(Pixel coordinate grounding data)

==*==

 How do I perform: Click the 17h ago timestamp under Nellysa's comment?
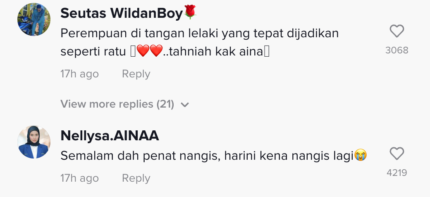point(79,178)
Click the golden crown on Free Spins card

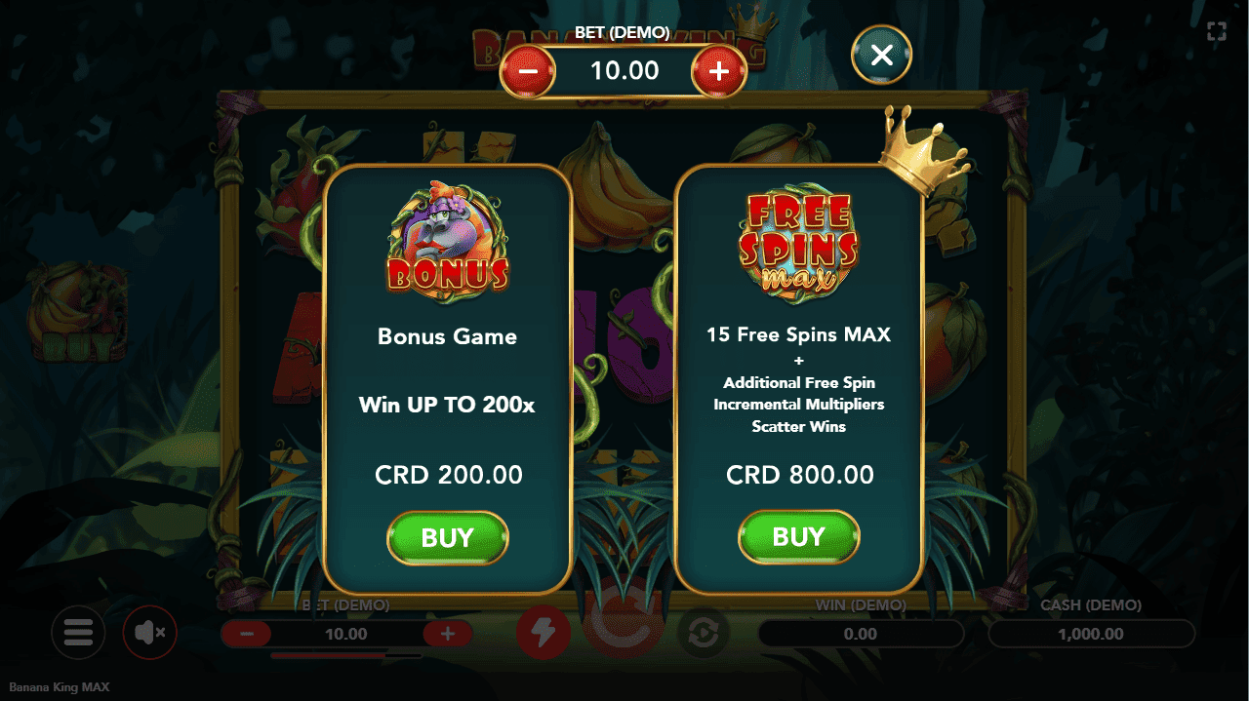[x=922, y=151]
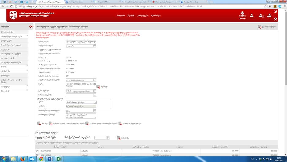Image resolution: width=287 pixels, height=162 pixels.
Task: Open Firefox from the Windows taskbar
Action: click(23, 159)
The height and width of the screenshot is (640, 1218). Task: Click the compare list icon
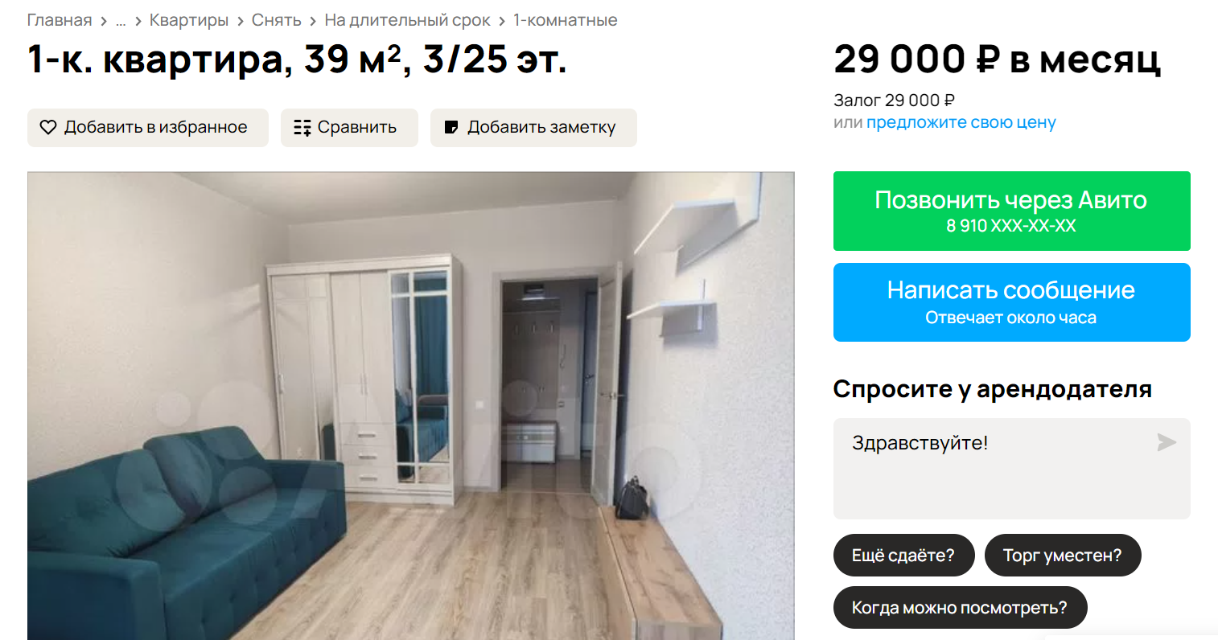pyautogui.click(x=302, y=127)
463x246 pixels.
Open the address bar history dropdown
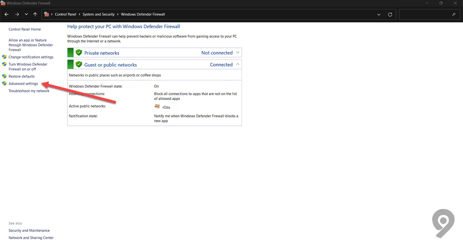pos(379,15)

==*==

• **BRIEF**
Repeat the data above exactly, leaving out any pictures it holds.

• **OUTPUT FOR THIS TASK**
 How do I perform: Click the 17h ago timestamp under Nellysa's comment?
point(79,178)
Click the golden crown on Free Spins card

[x=922, y=151]
Image resolution: width=287 pixels, height=162 pixels.
Task: Open Firefox from the Windows taskbar
Action: click(23, 159)
The height and width of the screenshot is (640, 1218). Task: Click the compare list icon
pyautogui.click(x=302, y=127)
463x246 pixels.
Open the address bar history dropdown
pos(379,15)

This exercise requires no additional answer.